» AIM OF THE TASK: What is needed is an exact copy of every entry below.

[Stored records]
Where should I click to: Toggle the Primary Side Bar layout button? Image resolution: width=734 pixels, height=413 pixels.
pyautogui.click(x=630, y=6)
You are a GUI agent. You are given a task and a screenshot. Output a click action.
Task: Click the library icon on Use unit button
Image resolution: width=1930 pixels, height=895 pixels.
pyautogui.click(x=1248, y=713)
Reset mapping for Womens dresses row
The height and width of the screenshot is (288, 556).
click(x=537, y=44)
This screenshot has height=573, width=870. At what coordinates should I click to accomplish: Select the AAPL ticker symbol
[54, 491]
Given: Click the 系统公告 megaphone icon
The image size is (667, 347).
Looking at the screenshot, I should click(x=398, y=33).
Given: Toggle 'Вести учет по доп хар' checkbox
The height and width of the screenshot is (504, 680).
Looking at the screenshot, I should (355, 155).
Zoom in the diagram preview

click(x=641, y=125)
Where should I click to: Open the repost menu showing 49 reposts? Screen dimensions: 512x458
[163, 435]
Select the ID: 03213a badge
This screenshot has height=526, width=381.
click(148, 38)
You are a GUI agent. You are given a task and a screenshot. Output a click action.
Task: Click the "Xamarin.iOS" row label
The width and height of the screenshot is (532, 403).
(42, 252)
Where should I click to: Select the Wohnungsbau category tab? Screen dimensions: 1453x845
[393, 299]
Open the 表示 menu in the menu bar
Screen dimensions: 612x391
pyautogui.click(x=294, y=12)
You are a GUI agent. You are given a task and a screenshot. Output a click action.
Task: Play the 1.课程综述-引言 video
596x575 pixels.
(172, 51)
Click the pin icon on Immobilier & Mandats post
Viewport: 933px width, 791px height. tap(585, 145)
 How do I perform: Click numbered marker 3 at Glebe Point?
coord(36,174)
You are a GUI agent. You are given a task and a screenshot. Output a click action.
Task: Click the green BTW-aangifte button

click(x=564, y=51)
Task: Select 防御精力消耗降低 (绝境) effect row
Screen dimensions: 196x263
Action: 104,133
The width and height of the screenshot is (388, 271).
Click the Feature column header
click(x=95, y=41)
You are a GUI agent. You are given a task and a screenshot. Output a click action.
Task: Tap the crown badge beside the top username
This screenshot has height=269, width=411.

» RESPONSE BELOW:
Where should I click to: Toggle the Primary Side Bar layout button? Image resolution: width=734 pixels, height=413 pixels.
pyautogui.click(x=630, y=6)
You are a GUI agent. You are given a task and a screenshot. Output a click action.
Task: Click the library icon on Use unit button
Image resolution: width=1930 pixels, height=895 pixels.
pyautogui.click(x=1248, y=713)
Reset mapping for Womens dresses row
The height and width of the screenshot is (288, 556).
click(x=537, y=44)
This screenshot has height=573, width=870. At what coordinates should I click to accomplish: Select the AAPL ticker symbol
[54, 491]
Given: Click the 系统公告 megaphone icon
The image size is (667, 347).
Looking at the screenshot, I should click(x=398, y=33).
Given: Toggle 'Вести учет по доп хар' checkbox
The height and width of the screenshot is (504, 680).
Looking at the screenshot, I should (355, 155).
Zoom in the diagram preview

click(x=641, y=125)
Where should I click to: Open the repost menu showing 49 reposts? Screen dimensions: 512x458
[163, 435]
Select the ID: 03213a badge
This screenshot has height=526, width=381.
click(148, 38)
You are a GUI agent. You are given a task and a screenshot. Output a click action.
Task: Click the "Xamarin.iOS" row label
The width and height of the screenshot is (532, 403).
(42, 252)
Where should I click to: Select the Wohnungsbau category tab? Screen dimensions: 1453x845
[393, 299]
Open the 表示 menu in the menu bar
Screen dimensions: 612x391
pyautogui.click(x=294, y=12)
You are a GUI agent. You are given a task and a screenshot. Output a click action.
Task: Play the 1.课程综述-引言 video
596x575 pixels.
(172, 51)
Click the pin icon on Immobilier & Mandats post
Viewport: 933px width, 791px height. tap(585, 145)
 How do I perform: Click numbered marker 3 at Glebe Point?
coord(36,174)
You are a GUI agent. You are given a task and a screenshot. Output a click action.
Task: Click the green BTW-aangifte button

click(x=564, y=51)
Task: Select 防御精力消耗降低 (绝境) effect row
Screen dimensions: 196x263
Action: 104,133
The width and height of the screenshot is (388, 271).
Click the Feature column header
click(x=95, y=41)
You are a GUI agent. You are given a task and a screenshot. Output a click action.
Task: Tap the crown badge beside the top username
This screenshot has height=269, width=411.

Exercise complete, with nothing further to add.